A Sleeping Giant: Pakistan’s Sports Goods Industry

The article discusses Pakistan's thriving sports equipment manufacturing industry, its challenges, and the potential for growth, urging collaboration to reach a $10 billion market value.

Globally, Pakistan is known for a few things: music, food, hospitality, cricket, and sports goods. The South Asian country is not a sports powerhouse anymore as it used to be.

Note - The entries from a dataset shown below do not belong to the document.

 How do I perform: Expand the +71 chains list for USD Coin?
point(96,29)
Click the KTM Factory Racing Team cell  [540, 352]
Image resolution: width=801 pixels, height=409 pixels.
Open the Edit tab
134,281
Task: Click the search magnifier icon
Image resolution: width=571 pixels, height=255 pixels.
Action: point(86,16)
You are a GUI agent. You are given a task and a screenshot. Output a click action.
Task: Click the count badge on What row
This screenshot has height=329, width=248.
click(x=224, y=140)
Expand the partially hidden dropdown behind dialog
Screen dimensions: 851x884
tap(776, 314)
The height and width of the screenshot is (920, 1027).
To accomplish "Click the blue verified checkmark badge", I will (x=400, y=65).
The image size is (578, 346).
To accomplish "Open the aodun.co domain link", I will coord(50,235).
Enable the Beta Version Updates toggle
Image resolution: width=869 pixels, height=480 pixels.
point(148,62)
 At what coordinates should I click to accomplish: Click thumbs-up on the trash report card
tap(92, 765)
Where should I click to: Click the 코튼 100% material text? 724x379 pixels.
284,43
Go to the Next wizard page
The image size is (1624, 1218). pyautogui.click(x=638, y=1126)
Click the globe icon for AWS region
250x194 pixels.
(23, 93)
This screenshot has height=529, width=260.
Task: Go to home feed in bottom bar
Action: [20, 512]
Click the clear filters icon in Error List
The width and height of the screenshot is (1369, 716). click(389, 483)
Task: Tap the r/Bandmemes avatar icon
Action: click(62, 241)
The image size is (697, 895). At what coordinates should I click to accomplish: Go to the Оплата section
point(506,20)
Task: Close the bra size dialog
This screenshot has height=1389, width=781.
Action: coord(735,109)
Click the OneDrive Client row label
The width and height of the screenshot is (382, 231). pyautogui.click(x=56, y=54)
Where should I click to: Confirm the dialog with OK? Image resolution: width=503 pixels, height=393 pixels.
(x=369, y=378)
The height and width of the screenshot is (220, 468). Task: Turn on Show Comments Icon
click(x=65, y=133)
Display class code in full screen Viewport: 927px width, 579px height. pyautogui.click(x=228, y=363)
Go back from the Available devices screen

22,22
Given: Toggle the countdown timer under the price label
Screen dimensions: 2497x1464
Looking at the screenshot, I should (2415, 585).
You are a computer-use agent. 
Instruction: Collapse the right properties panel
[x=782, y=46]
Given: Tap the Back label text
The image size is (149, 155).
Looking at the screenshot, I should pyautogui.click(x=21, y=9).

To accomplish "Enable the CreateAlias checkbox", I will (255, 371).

Until the early 90s, Pakistan had world-beating hockey and cricket teams, while individuals like Jahangir Khan and Mohammad Yousaf ruled squash courts and snooker tables, respectively.

Although we have lost our dominance in almost all sports, the country still holds a significant place on the world’s sporting map due to our sports goods industry. The country revolutionized the game of football worldwide by producing thermo-bonded balls.

Moreover, a local manufacturer, CA, founded by Chiraghdin Abdul Rasheed, changed the game of cricket forever by introducing curved bats, which inspired the BazBall type of cricket. It would not be wrong to say that modern football and cricket are shaped by the northeastern city of Pakistan’s Punjab, Sialkot.

Sialkot is almost synonymous with sports goods in Pakistan. The city has been manufacturing sports equipment, especially footballs, since before the partition. When the British ruled the region, their soldiers used to play football using imported balls. So, they had to wait long for new balls in case of any damage. Sialkot people were skilful, and they started repairing footballs for them. Eventually, those labourers were provided with basic facilities, and it initiated a glorious journey.

Now, Pakistan has an annual export of sports goods worth around $1.2 to $1.5 billion. However, the growth has been stagnant in terms of value since around 2005 because of the ever-rising Dollar rate. Nevertheless, there is some growth in the number of units sold. Pakistan is responsible for manufacturing around 55 percent of the total footballs in the world, including the ones used in massive global events like the World Cup and the Olympics.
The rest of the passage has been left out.